Prompt:
Retype the entries word for word, leaving nothing out.

Given entries:
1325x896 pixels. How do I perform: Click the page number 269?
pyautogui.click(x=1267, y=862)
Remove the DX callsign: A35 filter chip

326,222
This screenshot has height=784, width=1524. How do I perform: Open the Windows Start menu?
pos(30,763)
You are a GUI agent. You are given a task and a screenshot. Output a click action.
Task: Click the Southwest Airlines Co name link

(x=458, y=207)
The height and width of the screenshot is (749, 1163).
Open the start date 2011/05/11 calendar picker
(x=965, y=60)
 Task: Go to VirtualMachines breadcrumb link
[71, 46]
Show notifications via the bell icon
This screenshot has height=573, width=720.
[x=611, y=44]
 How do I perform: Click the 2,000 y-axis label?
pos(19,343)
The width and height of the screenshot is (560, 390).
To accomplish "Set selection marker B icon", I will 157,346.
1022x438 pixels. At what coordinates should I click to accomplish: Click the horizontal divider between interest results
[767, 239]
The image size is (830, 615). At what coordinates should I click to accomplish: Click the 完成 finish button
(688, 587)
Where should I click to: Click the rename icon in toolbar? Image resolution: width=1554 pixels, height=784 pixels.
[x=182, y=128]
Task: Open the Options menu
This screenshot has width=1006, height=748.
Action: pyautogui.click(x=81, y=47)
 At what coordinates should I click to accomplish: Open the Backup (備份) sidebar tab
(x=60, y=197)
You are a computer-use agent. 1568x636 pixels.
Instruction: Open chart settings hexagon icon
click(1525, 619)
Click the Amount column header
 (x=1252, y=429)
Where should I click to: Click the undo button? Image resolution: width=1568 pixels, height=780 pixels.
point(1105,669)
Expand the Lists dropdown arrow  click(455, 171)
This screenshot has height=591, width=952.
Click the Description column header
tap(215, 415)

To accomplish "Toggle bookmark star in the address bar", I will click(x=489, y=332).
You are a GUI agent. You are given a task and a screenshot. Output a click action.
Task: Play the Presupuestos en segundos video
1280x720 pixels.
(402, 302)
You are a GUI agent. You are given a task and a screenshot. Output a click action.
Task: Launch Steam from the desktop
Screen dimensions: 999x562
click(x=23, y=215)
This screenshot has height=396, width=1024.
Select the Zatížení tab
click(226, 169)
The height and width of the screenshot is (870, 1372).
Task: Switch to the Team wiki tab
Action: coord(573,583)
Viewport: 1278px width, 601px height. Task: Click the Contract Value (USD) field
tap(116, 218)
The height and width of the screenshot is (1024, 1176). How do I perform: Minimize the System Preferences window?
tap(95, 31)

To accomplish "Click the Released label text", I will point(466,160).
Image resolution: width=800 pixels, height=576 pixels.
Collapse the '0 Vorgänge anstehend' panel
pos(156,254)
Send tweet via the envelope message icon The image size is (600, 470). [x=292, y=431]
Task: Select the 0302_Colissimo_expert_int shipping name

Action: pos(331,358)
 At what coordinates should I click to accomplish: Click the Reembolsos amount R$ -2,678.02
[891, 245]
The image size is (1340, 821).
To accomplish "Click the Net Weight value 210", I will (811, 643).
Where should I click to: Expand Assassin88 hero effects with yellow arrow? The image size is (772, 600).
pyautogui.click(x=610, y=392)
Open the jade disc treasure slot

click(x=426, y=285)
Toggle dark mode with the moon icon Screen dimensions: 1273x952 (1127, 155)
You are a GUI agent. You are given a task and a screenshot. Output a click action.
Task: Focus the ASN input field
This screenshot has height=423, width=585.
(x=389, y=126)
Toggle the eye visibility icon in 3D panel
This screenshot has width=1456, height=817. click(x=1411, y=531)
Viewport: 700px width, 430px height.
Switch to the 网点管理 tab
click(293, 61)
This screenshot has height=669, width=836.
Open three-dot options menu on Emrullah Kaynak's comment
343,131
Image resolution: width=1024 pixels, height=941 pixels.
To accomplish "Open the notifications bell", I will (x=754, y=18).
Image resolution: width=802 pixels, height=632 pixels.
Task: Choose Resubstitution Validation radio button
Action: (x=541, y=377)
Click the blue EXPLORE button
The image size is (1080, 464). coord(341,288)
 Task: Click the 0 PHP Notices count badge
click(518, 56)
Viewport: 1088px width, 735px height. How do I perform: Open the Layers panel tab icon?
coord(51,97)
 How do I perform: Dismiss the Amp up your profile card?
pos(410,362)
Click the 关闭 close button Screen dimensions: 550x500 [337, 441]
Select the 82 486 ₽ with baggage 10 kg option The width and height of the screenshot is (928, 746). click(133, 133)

Answer to the exercise:
1325x896 pixels. How do I perform: Click the page number 269?
pyautogui.click(x=1267, y=862)
Remove the DX callsign: A35 filter chip

326,222
This screenshot has height=784, width=1524. How do I perform: Open the Windows Start menu?
pos(30,763)
You are a GUI agent. You are given a task and a screenshot. Output a click action.
Task: Click the Southwest Airlines Co name link

(x=458, y=207)
The height and width of the screenshot is (749, 1163).
Open the start date 2011/05/11 calendar picker
(x=965, y=60)
 Task: Go to VirtualMachines breadcrumb link
[71, 46]
Show notifications via the bell icon
This screenshot has height=573, width=720.
[x=611, y=44]
 How do I perform: Click the 2,000 y-axis label?
pos(19,343)
The width and height of the screenshot is (560, 390).
To accomplish "Set selection marker B icon", I will 157,346.
1022x438 pixels. At what coordinates should I click to accomplish: Click the horizontal divider between interest results
[767, 239]
The image size is (830, 615). At what coordinates should I click to accomplish: Click the 完成 finish button
(688, 587)
Where should I click to: Click the rename icon in toolbar? Image resolution: width=1554 pixels, height=784 pixels.
[x=182, y=128]
Task: Open the Options menu
This screenshot has width=1006, height=748.
Action: pyautogui.click(x=81, y=47)
 At what coordinates should I click to accomplish: Open the Backup (備份) sidebar tab
(x=60, y=197)
You are a computer-use agent. 1568x636 pixels.
Instruction: Open chart settings hexagon icon
click(1525, 619)
Click the Amount column header
 (x=1252, y=429)
Where should I click to: Click the undo button? Image resolution: width=1568 pixels, height=780 pixels.
point(1105,669)
Expand the Lists dropdown arrow  click(455, 171)
This screenshot has height=591, width=952.
Click the Description column header
tap(215, 415)

To accomplish "Toggle bookmark star in the address bar", I will click(x=489, y=332).
You are a GUI agent. You are given a task and a screenshot. Output a click action.
Task: Play the Presupuestos en segundos video
1280x720 pixels.
(402, 302)
You are a GUI agent. You are given a task and a screenshot. Output a click action.
Task: Launch Steam from the desktop
Screen dimensions: 999x562
click(x=23, y=215)
This screenshot has height=396, width=1024.
Select the Zatížení tab
click(226, 169)
The height and width of the screenshot is (870, 1372).
Task: Switch to the Team wiki tab
Action: coord(573,583)
Viewport: 1278px width, 601px height. Task: Click the Contract Value (USD) field
tap(116, 218)
The height and width of the screenshot is (1024, 1176). How do I perform: Minimize the System Preferences window?
tap(95, 31)

To accomplish "Click the Released label text", I will point(466,160).
Image resolution: width=800 pixels, height=576 pixels.
Collapse the '0 Vorgänge anstehend' panel
pos(156,254)
Send tweet via the envelope message icon The image size is (600, 470). [x=292, y=431]
Task: Select the 0302_Colissimo_expert_int shipping name

Action: pos(331,358)
 At what coordinates should I click to accomplish: Click the Reembolsos amount R$ -2,678.02
[891, 245]
The image size is (1340, 821).
To accomplish "Click the Net Weight value 210", I will (811, 643).
Where should I click to: Expand Assassin88 hero effects with yellow arrow? The image size is (772, 600).
pyautogui.click(x=610, y=392)
Open the jade disc treasure slot

click(x=426, y=285)
Toggle dark mode with the moon icon Screen dimensions: 1273x952 (1127, 155)
You are a GUI agent. You are given a task and a screenshot. Output a click action.
Task: Focus the ASN input field
This screenshot has height=423, width=585.
(x=389, y=126)
Toggle the eye visibility icon in 3D panel
This screenshot has width=1456, height=817. click(x=1411, y=531)
Viewport: 700px width, 430px height.
Switch to the 网点管理 tab
click(293, 61)
This screenshot has height=669, width=836.
Open three-dot options menu on Emrullah Kaynak's comment
343,131
Image resolution: width=1024 pixels, height=941 pixels.
To accomplish "Open the notifications bell", I will (x=754, y=18).
Image resolution: width=802 pixels, height=632 pixels.
Task: Choose Resubstitution Validation radio button
Action: (x=541, y=377)
Click the blue EXPLORE button
The image size is (1080, 464). coord(341,288)
 Task: Click the 0 PHP Notices count badge
click(518, 56)
Viewport: 1088px width, 735px height. How do I perform: Open the Layers panel tab icon?
coord(51,97)
 How do I perform: Dismiss the Amp up your profile card?
pos(410,362)
Click the 关闭 close button Screen dimensions: 550x500 [337, 441]
Select the 82 486 ₽ with baggage 10 kg option The width and height of the screenshot is (928, 746). click(133, 133)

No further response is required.